- Data extract:
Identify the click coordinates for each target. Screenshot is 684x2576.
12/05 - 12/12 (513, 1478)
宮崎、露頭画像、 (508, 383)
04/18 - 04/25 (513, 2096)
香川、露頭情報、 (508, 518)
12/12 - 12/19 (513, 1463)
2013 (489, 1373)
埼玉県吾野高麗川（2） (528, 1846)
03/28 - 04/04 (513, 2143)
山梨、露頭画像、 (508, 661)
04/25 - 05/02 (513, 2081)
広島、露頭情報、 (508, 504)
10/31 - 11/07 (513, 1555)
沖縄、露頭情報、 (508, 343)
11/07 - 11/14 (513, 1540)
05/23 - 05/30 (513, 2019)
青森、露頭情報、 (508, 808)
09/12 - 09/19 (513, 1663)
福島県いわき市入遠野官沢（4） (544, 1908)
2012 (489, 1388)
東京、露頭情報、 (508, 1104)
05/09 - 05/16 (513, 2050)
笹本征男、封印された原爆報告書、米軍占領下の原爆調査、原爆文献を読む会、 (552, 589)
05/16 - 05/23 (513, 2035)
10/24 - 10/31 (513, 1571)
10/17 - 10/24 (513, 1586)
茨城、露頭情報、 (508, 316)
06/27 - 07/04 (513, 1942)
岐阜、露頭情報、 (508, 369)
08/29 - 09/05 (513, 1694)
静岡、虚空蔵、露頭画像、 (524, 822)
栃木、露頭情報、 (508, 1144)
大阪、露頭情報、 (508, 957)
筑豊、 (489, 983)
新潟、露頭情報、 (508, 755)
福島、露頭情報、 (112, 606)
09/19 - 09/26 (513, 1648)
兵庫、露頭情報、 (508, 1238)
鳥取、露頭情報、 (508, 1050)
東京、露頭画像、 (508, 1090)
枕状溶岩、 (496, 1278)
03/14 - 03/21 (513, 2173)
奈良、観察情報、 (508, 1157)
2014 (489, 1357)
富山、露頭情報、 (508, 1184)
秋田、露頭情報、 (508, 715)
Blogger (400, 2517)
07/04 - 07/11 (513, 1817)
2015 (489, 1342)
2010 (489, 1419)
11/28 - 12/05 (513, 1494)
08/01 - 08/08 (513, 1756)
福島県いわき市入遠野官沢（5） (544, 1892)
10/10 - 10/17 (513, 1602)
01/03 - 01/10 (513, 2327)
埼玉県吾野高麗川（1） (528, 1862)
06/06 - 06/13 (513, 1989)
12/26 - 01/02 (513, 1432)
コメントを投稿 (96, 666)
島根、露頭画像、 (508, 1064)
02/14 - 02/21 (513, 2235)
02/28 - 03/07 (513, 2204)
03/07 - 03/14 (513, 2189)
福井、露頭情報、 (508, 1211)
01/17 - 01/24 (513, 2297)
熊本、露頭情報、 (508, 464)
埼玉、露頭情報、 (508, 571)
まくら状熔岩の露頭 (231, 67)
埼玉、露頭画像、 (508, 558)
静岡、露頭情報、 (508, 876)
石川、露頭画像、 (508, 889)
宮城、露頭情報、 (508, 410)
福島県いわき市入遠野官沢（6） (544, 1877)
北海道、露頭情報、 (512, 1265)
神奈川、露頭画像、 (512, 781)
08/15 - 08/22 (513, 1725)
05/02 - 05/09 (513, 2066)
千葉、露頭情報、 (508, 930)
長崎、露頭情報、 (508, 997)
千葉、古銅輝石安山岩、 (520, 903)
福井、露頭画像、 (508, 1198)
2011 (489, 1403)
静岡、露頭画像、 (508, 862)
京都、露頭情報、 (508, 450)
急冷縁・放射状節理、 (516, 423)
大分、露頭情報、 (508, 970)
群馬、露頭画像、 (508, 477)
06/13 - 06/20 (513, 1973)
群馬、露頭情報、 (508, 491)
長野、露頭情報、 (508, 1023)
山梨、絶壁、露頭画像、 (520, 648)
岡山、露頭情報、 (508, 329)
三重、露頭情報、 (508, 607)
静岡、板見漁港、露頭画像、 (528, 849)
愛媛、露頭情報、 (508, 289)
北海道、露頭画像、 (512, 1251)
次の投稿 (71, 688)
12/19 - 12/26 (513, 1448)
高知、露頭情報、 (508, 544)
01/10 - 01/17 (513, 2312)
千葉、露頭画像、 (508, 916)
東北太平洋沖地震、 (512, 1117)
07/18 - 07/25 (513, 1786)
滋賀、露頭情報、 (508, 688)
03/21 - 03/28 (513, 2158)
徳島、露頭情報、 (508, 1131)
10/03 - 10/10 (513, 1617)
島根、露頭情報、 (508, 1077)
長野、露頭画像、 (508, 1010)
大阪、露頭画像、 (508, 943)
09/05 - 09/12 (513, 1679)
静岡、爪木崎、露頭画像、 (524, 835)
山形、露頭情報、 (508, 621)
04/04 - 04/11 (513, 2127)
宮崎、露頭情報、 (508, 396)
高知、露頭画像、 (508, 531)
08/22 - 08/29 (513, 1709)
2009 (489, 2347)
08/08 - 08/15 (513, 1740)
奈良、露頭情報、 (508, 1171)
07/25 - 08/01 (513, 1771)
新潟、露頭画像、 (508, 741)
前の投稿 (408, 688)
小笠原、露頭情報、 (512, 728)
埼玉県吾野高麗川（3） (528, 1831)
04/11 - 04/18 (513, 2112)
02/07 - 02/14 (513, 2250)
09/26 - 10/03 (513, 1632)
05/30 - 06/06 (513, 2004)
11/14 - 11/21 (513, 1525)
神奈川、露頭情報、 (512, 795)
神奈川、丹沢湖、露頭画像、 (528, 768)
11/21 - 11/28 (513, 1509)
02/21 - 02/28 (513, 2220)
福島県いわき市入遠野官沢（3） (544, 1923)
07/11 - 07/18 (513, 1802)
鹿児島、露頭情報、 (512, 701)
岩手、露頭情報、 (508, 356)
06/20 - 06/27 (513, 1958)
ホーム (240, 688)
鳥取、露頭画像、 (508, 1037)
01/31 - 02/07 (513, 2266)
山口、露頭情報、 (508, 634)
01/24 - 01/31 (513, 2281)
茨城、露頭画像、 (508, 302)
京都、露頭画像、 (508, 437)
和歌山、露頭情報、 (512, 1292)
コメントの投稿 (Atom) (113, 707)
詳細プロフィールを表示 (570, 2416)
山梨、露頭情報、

- Written problem:
Can you write out all the records again with every "露頭画像" changed to "露頭写真" and nothing else altered?

- In response:
Identify the click coordinates for each target. Screenshot is 684x2576.
12/05 - 12/12 (513, 1478)
宮崎、露頭写真、 (508, 383)
04/18 - 04/25 (513, 2096)
香川、露頭情報、 (508, 518)
12/12 - 12/19 (513, 1463)
2013 (489, 1373)
埼玉県吾野高麗川（2） (528, 1846)
03/28 - 04/04 (513, 2143)
山梨、露頭写真、 (508, 661)
04/25 - 05/02 (513, 2081)
広島、露頭情報、 (508, 504)
10/31 - 11/07 (513, 1555)
沖縄、露頭情報、 (508, 343)
11/07 - 11/14 (513, 1540)
05/23 - 05/30 (513, 2019)
青森、露頭情報、 (508, 808)
09/12 - 09/19 (513, 1663)
福島県いわき市入遠野官沢（4） (544, 1908)
2012 (489, 1388)
東京、露頭情報、 (508, 1104)
05/09 - 05/16 (513, 2050)
笹本征男、封印された原爆報告書、米軍占領下の原爆調査、原爆文献を読む会、 (552, 589)
05/16 - 05/23 (513, 2035)
10/24 - 10/31 (513, 1571)
10/17 - 10/24 (513, 1586)
茨城、露頭情報、 (508, 316)
06/27 - 07/04 (513, 1942)
岐阜、露頭情報、 (508, 369)
08/29 - 09/05 (513, 1694)
静岡、虚空蔵、露頭写真、 (524, 822)
栃木、露頭情報、 (508, 1144)
大阪、露頭情報、 (508, 957)
筑豊、 (489, 983)
新潟、露頭情報、 (508, 755)
福島、露頭情報、 (112, 606)
09/19 - 09/26 (513, 1648)
兵庫、露頭情報、 (508, 1238)
鳥取、露頭情報、 (508, 1050)
東京、露頭写真、 (508, 1090)
枕状溶岩、 (496, 1278)
03/14 - 03/21 (513, 2173)
奈良、観察情報、 (508, 1157)
2014 (489, 1357)
富山、露頭情報、 (508, 1184)
秋田、露頭情報、 (508, 715)
Blogger (400, 2517)
07/04 - 07/11 (513, 1817)
2015 (489, 1342)
2010 (489, 1419)
11/28 - 12/05 (513, 1494)
08/01 - 08/08 (513, 1756)
福島県いわき市入遠野官沢（5） (544, 1892)
10/10 - 10/17 (513, 1602)
01/03 - 01/10 (513, 2327)
埼玉県吾野高麗川（1） (528, 1862)
06/06 - 06/13 (513, 1989)
12/26 - 01/02 (513, 1432)
コメントを投稿 (96, 666)
島根、露頭写真、 (508, 1064)
02/14 - 02/21 (513, 2235)
02/28 - 03/07 (513, 2204)
03/07 - 03/14 (513, 2189)
福井、露頭情報、 (508, 1211)
01/17 - 01/24 (513, 2297)
熊本、露頭情報、 (508, 464)
埼玉、露頭情報、 (508, 571)
まくら状熔岩の露頭 (231, 67)
埼玉、露頭写真、 (508, 558)
静岡、露頭情報、 (508, 876)
石川、露頭写真、 (508, 889)
宮城、露頭情報、 (508, 410)
福島県いわき市入遠野官沢（6） (544, 1877)
北海道、露頭情報、 (512, 1265)
神奈川、露頭写真、 (512, 781)
08/15 - 08/22 (513, 1725)
05/02 - 05/09 (513, 2066)
千葉、露頭情報、 (508, 930)
長崎、露頭情報、 (508, 997)
千葉、古銅輝石安山岩、 (520, 903)
福井、露頭写真、 (508, 1198)
2011 (489, 1403)
静岡、露頭写真、 (508, 862)
京都、露頭情報、 (508, 450)
急冷縁・放射状節理、 (516, 423)
大分、露頭情報、 (508, 970)
群馬、露頭写真、 (508, 477)
06/13 - 06/20 (513, 1973)
群馬、露頭情報、 (508, 491)
長野、露頭情報、 (508, 1023)
山梨、絶壁、露頭写真、 (520, 648)
岡山、露頭情報、 (508, 329)
三重、露頭情報、 (508, 607)
静岡、板見漁港、露頭写真、 (528, 849)
愛媛、露頭情報、 (508, 289)
北海道、露頭写真、 (512, 1251)
次の投稿 (71, 688)
12/19 - 12/26 (513, 1448)
高知、露頭情報、 (508, 544)
01/10 - 01/17 (513, 2312)
千葉、露頭写真、 (508, 916)
東北太平洋沖地震、 (512, 1117)
07/18 - 07/25 (513, 1786)
滋賀、露頭情報、 (508, 688)
03/21 - 03/28 (513, 2158)
徳島、露頭情報、 (508, 1131)
10/03 - 10/10 (513, 1617)
島根、露頭情報、 (508, 1077)
長野、露頭写真、 (508, 1010)
大阪、露頭写真、 (508, 943)
09/05 - 09/12 (513, 1679)
静岡、爪木崎、露頭写真、 (524, 835)
山形、露頭情報、 (508, 621)
04/04 - 04/11 (513, 2127)
宮崎、露頭情報、 (508, 396)
高知、露頭写真、 (508, 531)
08/22 - 08/29 (513, 1709)
2009 (489, 2347)
08/08 - 08/15 (513, 1740)
奈良、露頭情報、 (508, 1171)
07/25 - 08/01 (513, 1771)
新潟、露頭写真、 (508, 741)
前の投稿 (408, 688)
小笠原、露頭情報、 (512, 728)
埼玉県吾野高麗川（3） (528, 1831)
04/11 - 04/18 (513, 2112)
02/07 - 02/14 (513, 2250)
09/26 - 10/03 (513, 1632)
05/30 - 06/06 (513, 2004)
11/14 - 11/21 (513, 1525)
神奈川、露頭情報、 (512, 795)
神奈川、丹沢湖、露頭写真、 (528, 768)
11/21 - 11/28 (513, 1509)
02/21 - 02/28 (513, 2220)
福島県いわき市入遠野官沢（3） (544, 1923)
07/11 - 07/18 (513, 1802)
鹿児島、露頭情報、 (512, 701)
岩手、露頭情報、 (508, 356)
06/20 - 06/27 (513, 1958)
ホーム (240, 688)
鳥取、露頭写真、 (508, 1037)
01/31 - 02/07 (513, 2266)
山口、露頭情報、 (508, 634)
01/24 - 01/31 (513, 2281)
茨城、露頭写真、 (508, 302)
京都、露頭写真、 (508, 437)
和歌山、露頭情報、 (512, 1292)
コメントの投稿 (Atom) (113, 707)
詳細プロフィールを表示 (570, 2416)
山梨、露頭情報、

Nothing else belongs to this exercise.